Bowers had one care: to defeat the strikers. The struggle, for him, had grown beyond an industrial dispute. He believed himself to be the leader of the “conservative, level-headed, patriotic business men of the country” in their crusade against “labor union agitators” and “the political muckraking rabble.” Each gesture toward mediation, every suggestion that reforms were necessary—even an offer to reimburse the victims—was an admission of error that would harm the company’s efforts to vanquish the union. Once the miners had surrendered, then and only then would it be appropriate to assess managerial practices. Until that time, unwavering support was necessary.

Junior might have acted on his growing doubts. He could have admitted his mistakes, confessed to having been misled, and set about redressing the wrongs that had been committed in his name. But he did not. Betraying his own better judgment, he relapsed into nervous tension and wiled away his days petulantly griping about the treatment he was receiving in the press. “To describe this condition as ‘Rockefeller’s war,’” he complained, “as has been done by certain of the sensational newspapers and speakers, is infamous.”

In order to painstakingly—obsessively—follow the coverage, he had all the New York dailies forwarded to his sickbed in Tarrytown. Grateful for compliments, he wrote one editor to thank him for his paper’s “fair and broad-minded” reporting. He congratulated Adolph Ochs, publisher of the Times, for an editorial on labor unions. But he was just as quick to protest against any perceived offense. When the World published a few critical pieces, he was particularly upset. “I tried to get you on the telephone today but was informed that you were away,” Junior wrote Ralph Pulitzer, the publisher, who was an old friend.

I simply wanted to inquire whether the editorials regarding the Colorado situation which appeared in the WORLD of this morning, and one or two previous editorials of a somewhat similar tenor, represent your views and were published with your approval.

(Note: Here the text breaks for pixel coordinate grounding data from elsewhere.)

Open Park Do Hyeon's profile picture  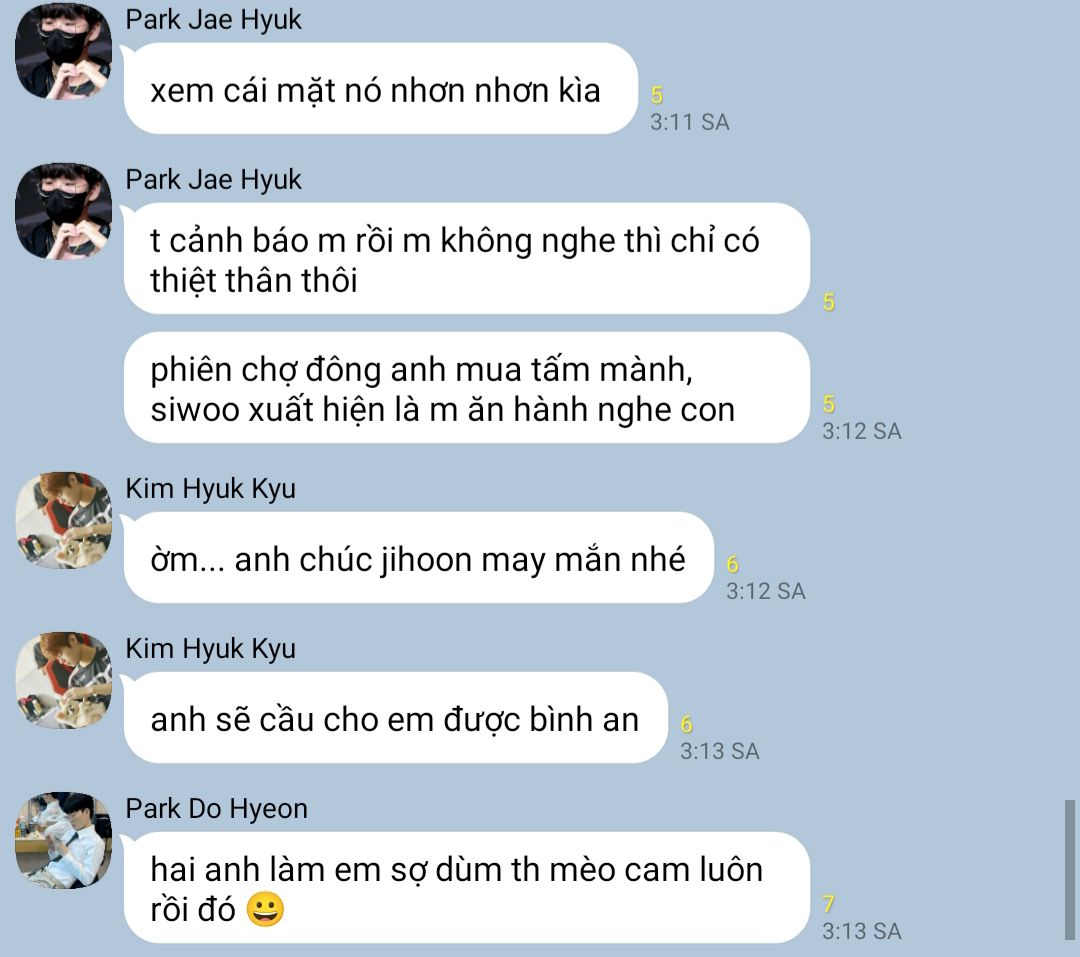pyautogui.click(x=63, y=840)
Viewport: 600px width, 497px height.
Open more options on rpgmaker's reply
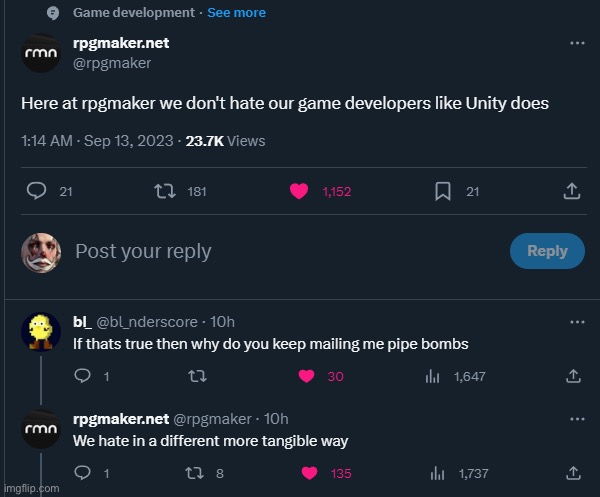pyautogui.click(x=577, y=419)
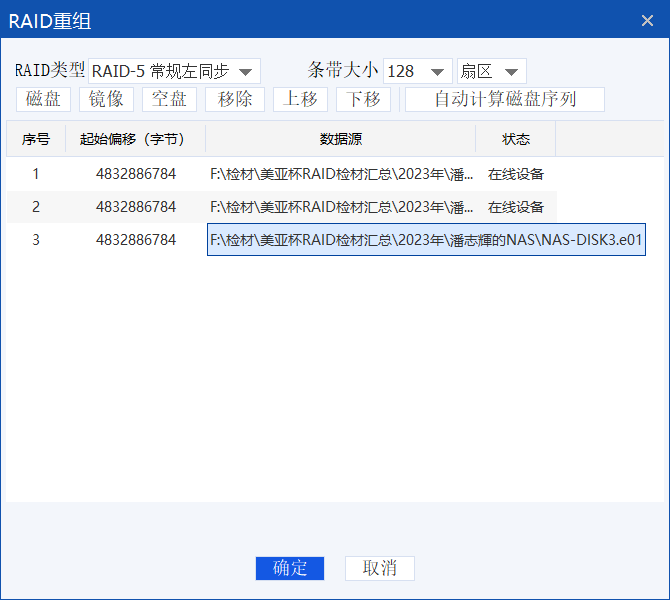Click the 序号 column header
670x600 pixels.
(x=36, y=139)
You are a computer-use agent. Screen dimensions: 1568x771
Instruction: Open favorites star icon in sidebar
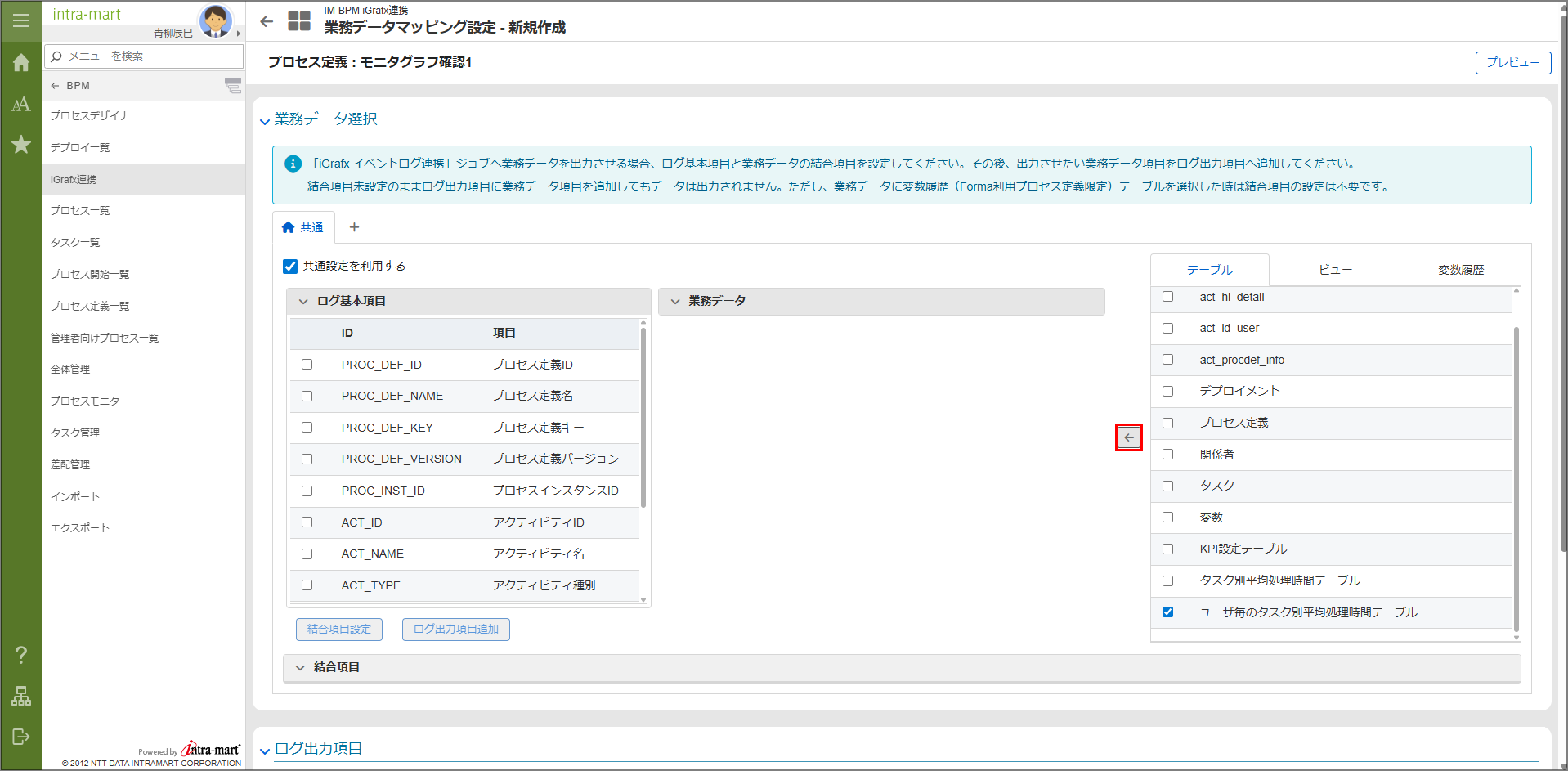[x=21, y=145]
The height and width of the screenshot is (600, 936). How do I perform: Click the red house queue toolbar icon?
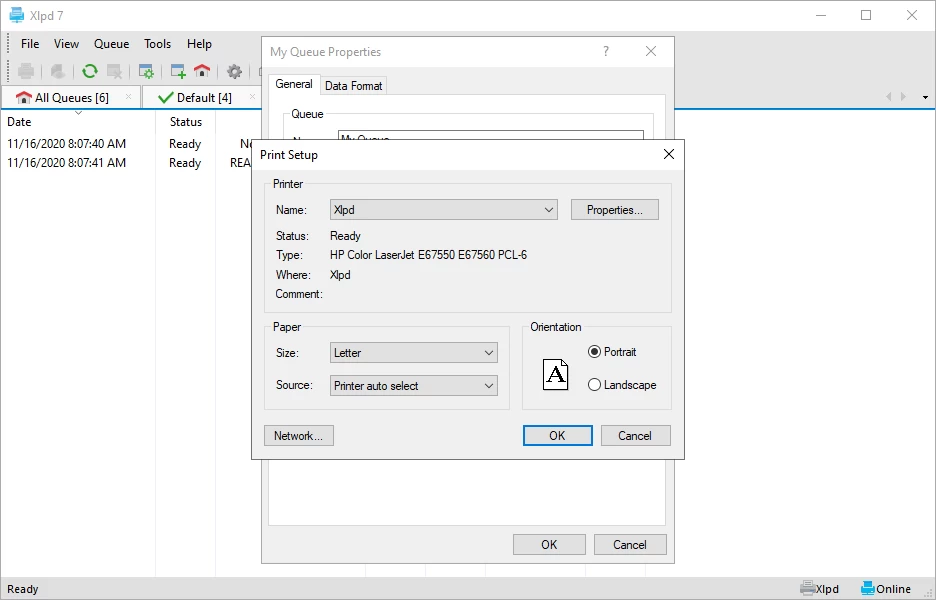coord(202,71)

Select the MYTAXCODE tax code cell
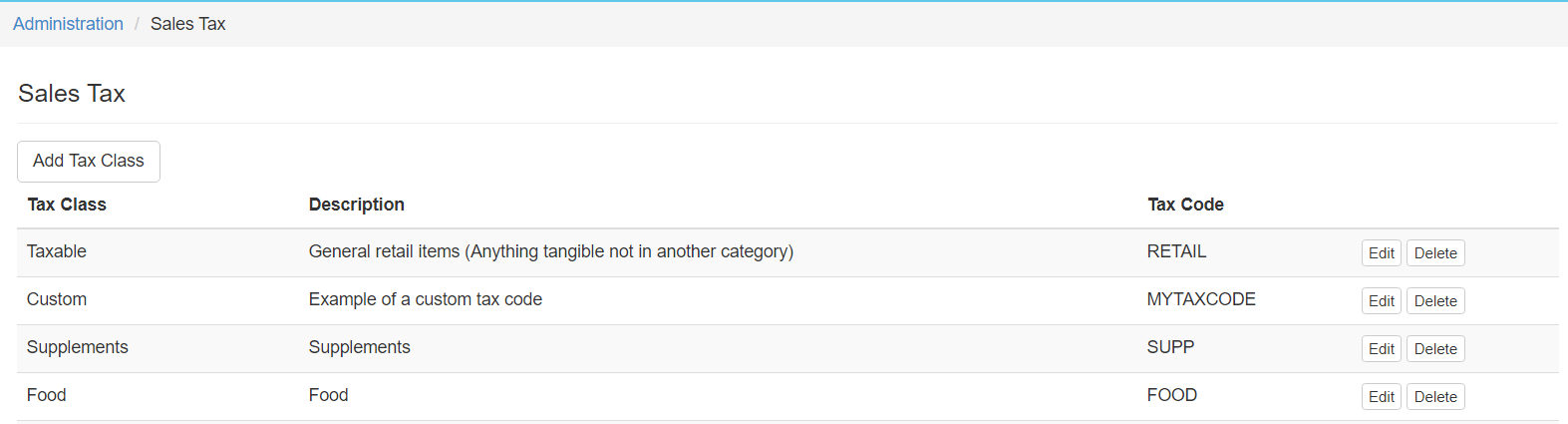(1201, 299)
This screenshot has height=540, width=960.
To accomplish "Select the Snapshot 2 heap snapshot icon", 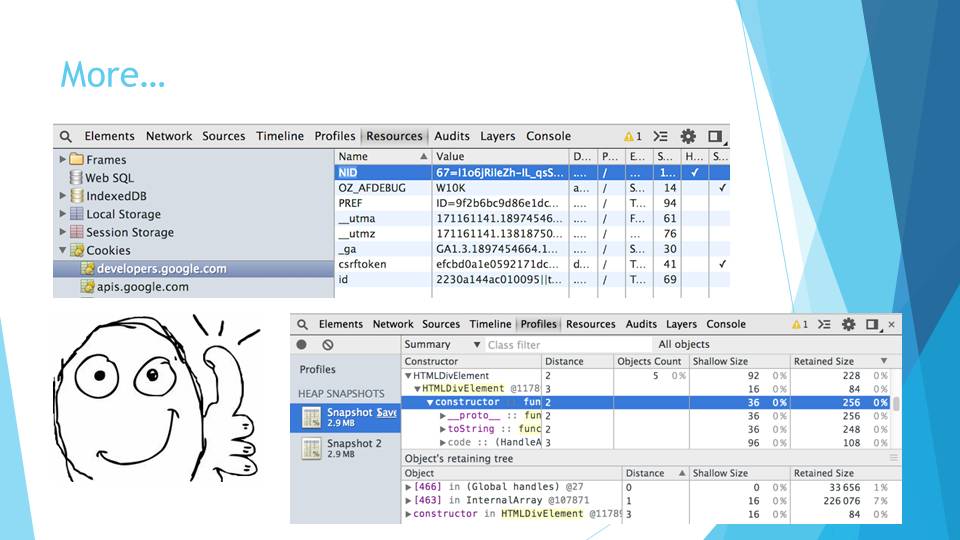I will click(311, 449).
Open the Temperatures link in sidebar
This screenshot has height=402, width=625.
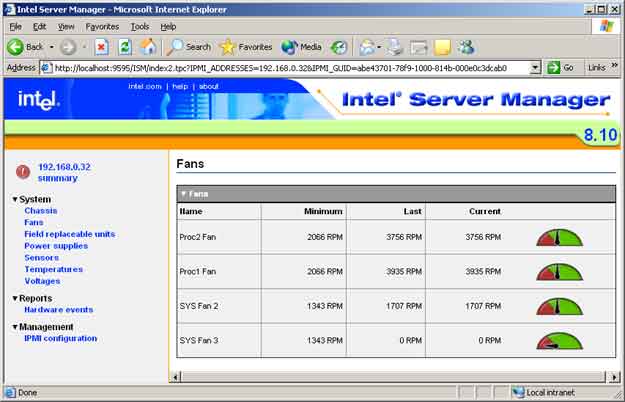54,269
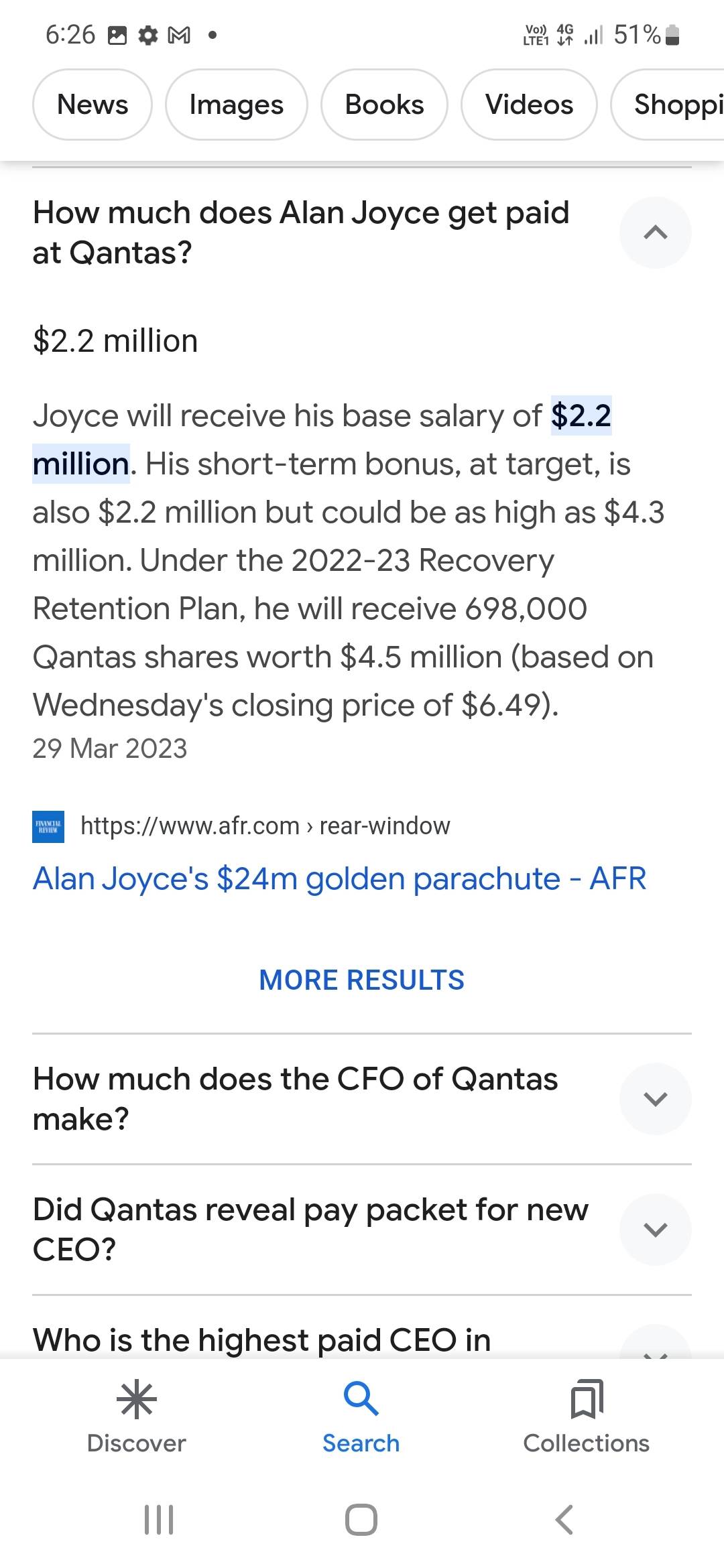Select the Search tab icon

360,1397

In view of the pleasant relationship which has existed between us I can only assume that these editorials have been written without reference to you and have escaped your notice, for I cannot believe that … you could have authorized the editorial of this morning.

Pulitzer’s response could not have been what Junior had expected:

I have always felt it my duty to accept responsibility for what appears on the editorial page of “The World”. In view of the pleasant relationship which you mention, I will depart from this principle to the extent of saying that had I written or edited the editorials to which you refer, I would have qualified one statement of principle and would have modified certain expressions which might have been construed to contain personal animus, but with these amendments the editorials would have expressed my own views regarding the Colorado situation.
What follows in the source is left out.